● SUAS TAREFAS:
• a. Por favor, redigite o trecho do texto sobre as medidas provisórias entre "Nela, discute-se a" e "informais e desalentados.", inclusive.
• b. Segundo o texto sobre as medidas provisórias, por que uma medida provisória deixa de ser "provisória"? Responda em uma a três frases.
• c. Prossiga com o texto sobre as medidas provisórias a partir do ponto em que ele termina.

● TRECHO PARA LEITURA:
+ + + + + + +

A aflição sobre o futuro e o medo quanto ao presente são reais, sem dúvida. A pandemia criada pelo novo Coronavírus (“Covid-19”) atemorizou a sociedade e trouxe muitos questionamentos sobre o funcionamento das empresas, manutenção dos empregos e superação do cenário de crise econômica.
Mas mais uma vez, assumindo o ônus de quem critica construtivamente, preciso contrapor as medidas do Governo ainda que fundamentadas num ideal de auxiliar a economia. Novamente: não vale tudo.
Como diz a Constituição, em caso de relevância e urgência, o Presidente da República poderá adotar medidas provisórias, com força de lei, devendo submetê-las de imediato ao Congresso Nacional (art. 62). Só no primeiro ano do governo do presidente Jair Bolsonaro foram editadas 48 MPs, antes de qualquer pandemia.
Mas a Medida Provisória recebe esse nome apenas enquanto não apreciada no Congresso. Se o Congresso aprova, será uma lei tal qual qualquer outra. Deixa de ser “provisória”.
A exemplo da MP 905, que institui o chamado contrato Verde Amarelo, votada esta semana. Editada em 2019, a medida nem deveria se inserir na urgência criada pela calamidade pública que vivemos. Praticamente uma nova Reforma Trabalhista discutida e votada às presas e com baixíssimo debate com a sociedade.
Nela, discute-se a redução do auxílio acidente para 50% do benefício da aposentadoria por invalidez, revogação de uma imensa lista de artigos e parágrafos da CLT, exclusão de descanso semanal remunerado preferencialmente aos domingos, alivia as multas aos empregadores que não cumprirem decisão judicial de reintegração do empregado, redução de FGTS entre outras medidas.
O discurso é o mesmo: amenizar os efeitos da crise e preservar o emprego. Mas lembremos que, mesmo antes da pandemia, como resultado da reforma Trabalhista, o Brasil já contabilizava o negativo recorde de informais e desalentados.

+ + + + + + +

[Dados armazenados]

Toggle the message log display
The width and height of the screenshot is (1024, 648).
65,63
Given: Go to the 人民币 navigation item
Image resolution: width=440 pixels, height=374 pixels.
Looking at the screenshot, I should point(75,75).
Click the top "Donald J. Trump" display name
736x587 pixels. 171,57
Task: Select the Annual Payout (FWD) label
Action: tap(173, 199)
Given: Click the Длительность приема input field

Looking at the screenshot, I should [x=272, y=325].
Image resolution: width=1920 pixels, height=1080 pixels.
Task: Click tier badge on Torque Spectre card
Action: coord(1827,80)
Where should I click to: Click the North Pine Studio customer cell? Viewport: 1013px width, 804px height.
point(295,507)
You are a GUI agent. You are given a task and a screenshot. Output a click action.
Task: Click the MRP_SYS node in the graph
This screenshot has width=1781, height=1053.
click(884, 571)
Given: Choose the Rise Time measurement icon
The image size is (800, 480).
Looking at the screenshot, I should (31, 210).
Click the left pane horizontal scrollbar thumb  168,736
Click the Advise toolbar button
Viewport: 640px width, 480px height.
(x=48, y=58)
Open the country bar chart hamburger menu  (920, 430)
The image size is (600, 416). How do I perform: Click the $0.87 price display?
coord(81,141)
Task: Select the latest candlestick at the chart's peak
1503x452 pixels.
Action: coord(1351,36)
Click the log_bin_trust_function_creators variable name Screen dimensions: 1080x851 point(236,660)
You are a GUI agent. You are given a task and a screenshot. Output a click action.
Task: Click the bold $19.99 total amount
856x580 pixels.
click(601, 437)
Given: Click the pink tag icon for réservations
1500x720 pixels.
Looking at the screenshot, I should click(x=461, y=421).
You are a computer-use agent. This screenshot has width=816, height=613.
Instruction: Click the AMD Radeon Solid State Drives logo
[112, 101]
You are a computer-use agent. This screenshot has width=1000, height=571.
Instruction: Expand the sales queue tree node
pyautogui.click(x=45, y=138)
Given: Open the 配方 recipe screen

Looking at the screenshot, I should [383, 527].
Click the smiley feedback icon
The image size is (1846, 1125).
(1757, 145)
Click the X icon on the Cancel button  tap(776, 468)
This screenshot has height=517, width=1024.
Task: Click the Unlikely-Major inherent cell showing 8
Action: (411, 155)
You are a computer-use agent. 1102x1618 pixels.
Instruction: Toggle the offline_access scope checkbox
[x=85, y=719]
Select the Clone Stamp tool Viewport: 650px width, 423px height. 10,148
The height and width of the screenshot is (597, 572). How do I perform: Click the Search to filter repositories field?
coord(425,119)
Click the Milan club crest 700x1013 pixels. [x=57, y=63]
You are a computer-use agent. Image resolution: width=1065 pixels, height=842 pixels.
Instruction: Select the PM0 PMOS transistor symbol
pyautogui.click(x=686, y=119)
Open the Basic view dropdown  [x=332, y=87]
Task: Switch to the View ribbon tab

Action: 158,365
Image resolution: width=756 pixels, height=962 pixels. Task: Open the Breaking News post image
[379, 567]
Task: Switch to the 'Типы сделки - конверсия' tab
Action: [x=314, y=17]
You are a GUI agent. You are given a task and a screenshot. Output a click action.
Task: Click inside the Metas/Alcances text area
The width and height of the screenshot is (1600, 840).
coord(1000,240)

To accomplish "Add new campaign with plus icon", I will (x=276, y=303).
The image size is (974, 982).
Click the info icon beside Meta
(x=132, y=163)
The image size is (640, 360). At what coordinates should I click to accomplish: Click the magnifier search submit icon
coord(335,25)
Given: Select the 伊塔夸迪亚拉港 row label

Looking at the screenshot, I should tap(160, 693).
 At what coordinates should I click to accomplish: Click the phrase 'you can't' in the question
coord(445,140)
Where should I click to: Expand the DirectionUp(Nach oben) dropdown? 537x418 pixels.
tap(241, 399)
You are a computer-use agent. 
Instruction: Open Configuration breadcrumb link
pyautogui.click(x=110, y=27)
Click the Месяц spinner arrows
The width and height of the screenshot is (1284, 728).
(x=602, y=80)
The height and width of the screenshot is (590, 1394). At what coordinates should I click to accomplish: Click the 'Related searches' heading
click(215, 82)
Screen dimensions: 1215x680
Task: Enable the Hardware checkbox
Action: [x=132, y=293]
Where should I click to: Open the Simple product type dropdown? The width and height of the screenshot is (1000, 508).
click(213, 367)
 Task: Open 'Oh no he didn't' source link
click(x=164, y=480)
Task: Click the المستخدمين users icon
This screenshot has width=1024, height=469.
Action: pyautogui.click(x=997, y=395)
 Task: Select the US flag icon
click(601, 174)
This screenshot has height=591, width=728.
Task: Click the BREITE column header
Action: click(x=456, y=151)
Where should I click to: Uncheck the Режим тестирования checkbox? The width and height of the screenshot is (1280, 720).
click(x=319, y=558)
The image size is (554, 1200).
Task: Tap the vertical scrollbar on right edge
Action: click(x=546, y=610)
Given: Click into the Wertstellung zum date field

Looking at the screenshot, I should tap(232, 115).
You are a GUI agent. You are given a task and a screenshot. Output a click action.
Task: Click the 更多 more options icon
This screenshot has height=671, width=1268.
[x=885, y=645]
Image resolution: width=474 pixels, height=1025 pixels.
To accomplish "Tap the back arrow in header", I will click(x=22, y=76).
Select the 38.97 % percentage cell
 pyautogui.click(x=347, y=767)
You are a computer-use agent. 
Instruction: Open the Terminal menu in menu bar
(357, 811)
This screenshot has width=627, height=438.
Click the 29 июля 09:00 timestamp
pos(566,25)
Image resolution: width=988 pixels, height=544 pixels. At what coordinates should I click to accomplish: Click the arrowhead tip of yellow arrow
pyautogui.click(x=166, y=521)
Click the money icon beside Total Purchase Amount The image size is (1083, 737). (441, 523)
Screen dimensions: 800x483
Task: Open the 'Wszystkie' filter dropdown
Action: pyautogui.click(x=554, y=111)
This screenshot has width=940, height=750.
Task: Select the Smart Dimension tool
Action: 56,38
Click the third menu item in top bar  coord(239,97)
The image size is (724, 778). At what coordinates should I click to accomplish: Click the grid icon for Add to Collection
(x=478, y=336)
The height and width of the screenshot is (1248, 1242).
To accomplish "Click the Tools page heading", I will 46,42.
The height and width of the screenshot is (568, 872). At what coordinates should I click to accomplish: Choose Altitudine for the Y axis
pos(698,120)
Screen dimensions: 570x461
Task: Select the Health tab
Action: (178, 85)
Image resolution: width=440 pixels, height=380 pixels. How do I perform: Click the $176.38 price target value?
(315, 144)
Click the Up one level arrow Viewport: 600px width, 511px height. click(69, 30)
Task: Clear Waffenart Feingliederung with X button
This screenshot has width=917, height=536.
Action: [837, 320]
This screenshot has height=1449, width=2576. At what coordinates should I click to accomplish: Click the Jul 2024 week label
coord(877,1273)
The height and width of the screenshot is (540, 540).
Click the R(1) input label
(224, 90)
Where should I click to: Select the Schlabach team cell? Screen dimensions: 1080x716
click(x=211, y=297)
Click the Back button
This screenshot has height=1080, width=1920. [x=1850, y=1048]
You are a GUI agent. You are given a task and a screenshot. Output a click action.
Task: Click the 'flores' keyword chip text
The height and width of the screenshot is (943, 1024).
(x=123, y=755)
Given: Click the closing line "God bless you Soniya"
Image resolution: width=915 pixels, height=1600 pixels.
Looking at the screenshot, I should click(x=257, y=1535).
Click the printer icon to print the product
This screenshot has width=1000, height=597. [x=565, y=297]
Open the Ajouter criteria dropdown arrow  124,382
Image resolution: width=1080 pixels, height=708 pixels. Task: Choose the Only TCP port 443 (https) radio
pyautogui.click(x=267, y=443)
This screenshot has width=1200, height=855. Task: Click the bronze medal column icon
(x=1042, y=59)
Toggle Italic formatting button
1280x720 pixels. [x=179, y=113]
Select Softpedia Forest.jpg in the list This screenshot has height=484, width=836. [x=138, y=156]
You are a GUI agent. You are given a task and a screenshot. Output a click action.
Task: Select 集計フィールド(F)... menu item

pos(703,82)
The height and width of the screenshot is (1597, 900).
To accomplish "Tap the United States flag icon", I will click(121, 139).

+ + + + + + +

● RESPOSTAS POR TAREFA:
• a.
Nela, discute-se a redução do auxílio acidente para 50% do benefício da aposentadoria por invalidez, revogação de uma imensa lista de artigos e parágrafos da CLT, exclusão de descanso semanal remunerado preferencialmente aos domingos, alivia as multas aos empregadores que não cumprirem decisão judicial de reintegração do empregado, redução de FGTS entre outras medidas.
O discurso é o mesmo: amenizar os efeitos da crise e preservar o emprego. Mas lembremos que, mesmo antes da pandemia, como resultado da reforma Trabalhista, o Brasil já contabilizava o negativo recorde de informais e desalentados.

• b. Porque ela só recebe o nome de Medida Provisória enquanto não é apreciada pelo Congresso. Se o Congresso a aprova, ela passa a ser uma lei como qualquer outra.

• c.
Adiante, teremos de discutir as MPs editadas já durante o estado de calamidade – essas sim, com urgência que justifique sua existência. Porém, no seu conteúdo, a toada é sempre a mesma: trabalhadores com os maiores sacrifícios, grandes empresas e instituições financeiras com grandes auxílios.
Prova dessa discrepância é o valor irrisório de R$ 200 proposto pelo Governo como auxílio emergencial a autônomos, informais e MEIs. Valor que foi aumentado para entre R$ 600 a R$ 1.200,00 por nós na Câmara dos Deputados.
Conforme já manifestou a Associação Nacional dos Magistrados da Justiça do Trabalho, a expectativa, num cenário de crise, é de que a prioridade das medidas governamentais se dirija aos mais vulneráveis, notadamente, aqueles que dependam da própria remuneração para viver e sustentar as suas famílias.
É hora do governo assumir suas responsabilidades e não criar um conflito, uma escolha sobre os ombros dos empresários: ou morre pelo vírus ou quebra, ou dos trabalhadores: ou morre de fome ou será atingido pelo vírus. É preciso que a alta carga de impostos e a burocracia, que pesa sob os empresários, seja discutida na Reforma Tributária. Só assim vamos resolver o problema sem criar esse conflito entre empresário e trabalhador, que são amplamente punidos por essa injustiça.
Não adianta o governo se preocupar apenas com os números do crescimento econômico. É preciso ter desenvolvimento econômico e social, pois o resultado precisa chegar até a vida real, precisam chegar na casa das pessoas.
Em meio a funerais, leitos lotados, estamos prestes a aceitar uma nova “normalidade” também legislativa, de intensos retrocessos, contra os quais luto, pois a depender do Governo já foi escolhido quem vai ter que se sacrificar pelo “Deus PIB”: o trabalhador.
Aliel Machado é deputado federal pelo PSB-PR.